Mouvement et mutation des néo-CAPESiens

5 Juillet 2017

L'assemblée de Corse était appelée à se prononcer sur une motion déposée par son Président concernant les jeunes enseignants. Le temps imparti dans ce cadre étant limité l'intervention n'a pu être prononcée en totalité. Vous pouvez la lire ci-dessous dans son intégralité.

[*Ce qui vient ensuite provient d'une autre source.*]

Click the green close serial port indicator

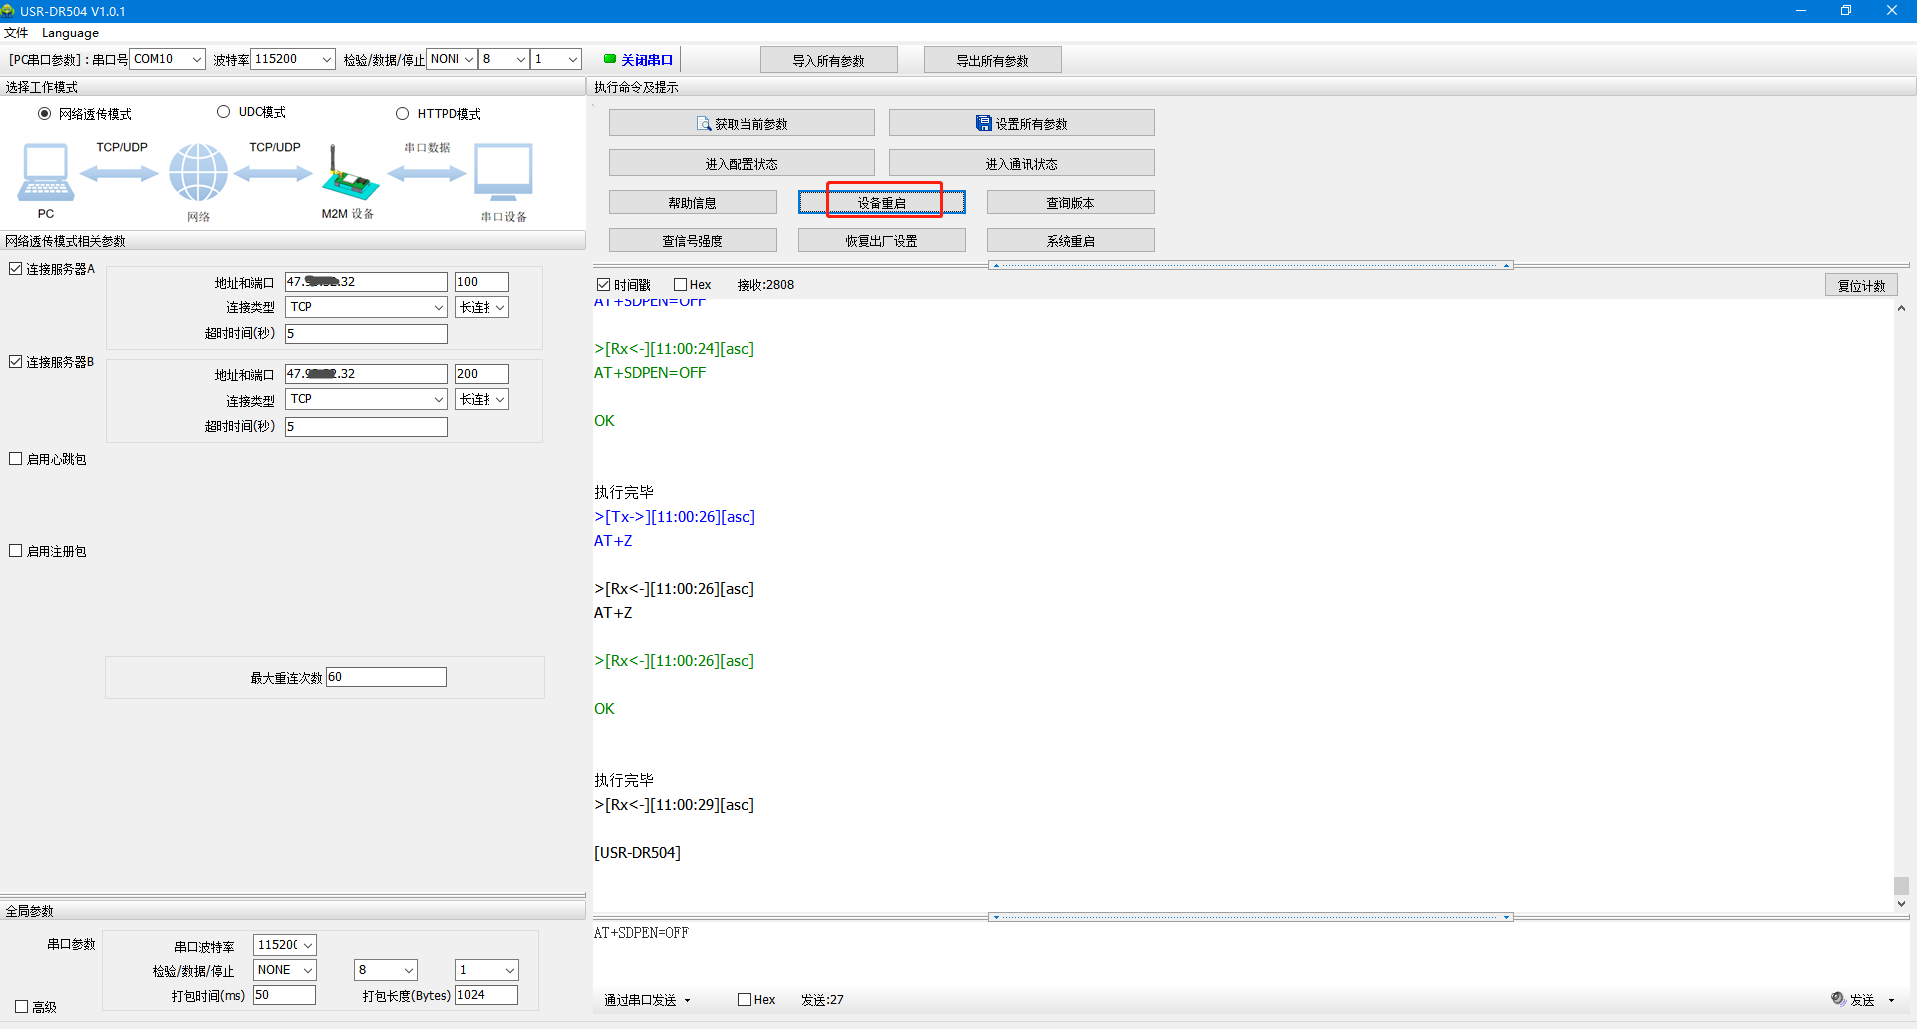click(610, 59)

Intervention rédigée avec Charles Casabianca syndicaliste FSU

Notre opposition au cadre normatif spécifique est connue pour une raison simple qui, sans entrer dans une longue explication, consiste à défendre le principe d’unicité de l’Education Nationale comme l’affirmation inscrite au préambule de la Constitution de 1958 spécifiant que « l'organisation de l'enseignement public gratuit et laïc à tous les degrés est un devoir de l'État la nation garantit l'égal accès de l'enfant et de l'adulte à la formation professionnelle et à la culture ».

Néanmoins sur l’aspect précis de la motion et de la difficulté qui nous a été exposée hier par les jeunes CAPESiens nous pensons que la mise en place de ce cadre normatif spécifique rendrait par la force des choses le concours de recrutement régional au lieu de national et par conséquent inopérant au regard de cette difficulté.

Les étudiants qui se destinent aux métiers de l’éducation seraient en effet obligés, pour intégrer l’Éducation nationale, de passer leur concours sur le continent rendant de fait leur chance de retour en Corse quasiment nulle, puisque les postes offerts seraient ouverts au niveau national. Il suffit de voir les difficultés que rencontrent les enseignants du primaire, originaires de Corse, qui souhaitent revenir.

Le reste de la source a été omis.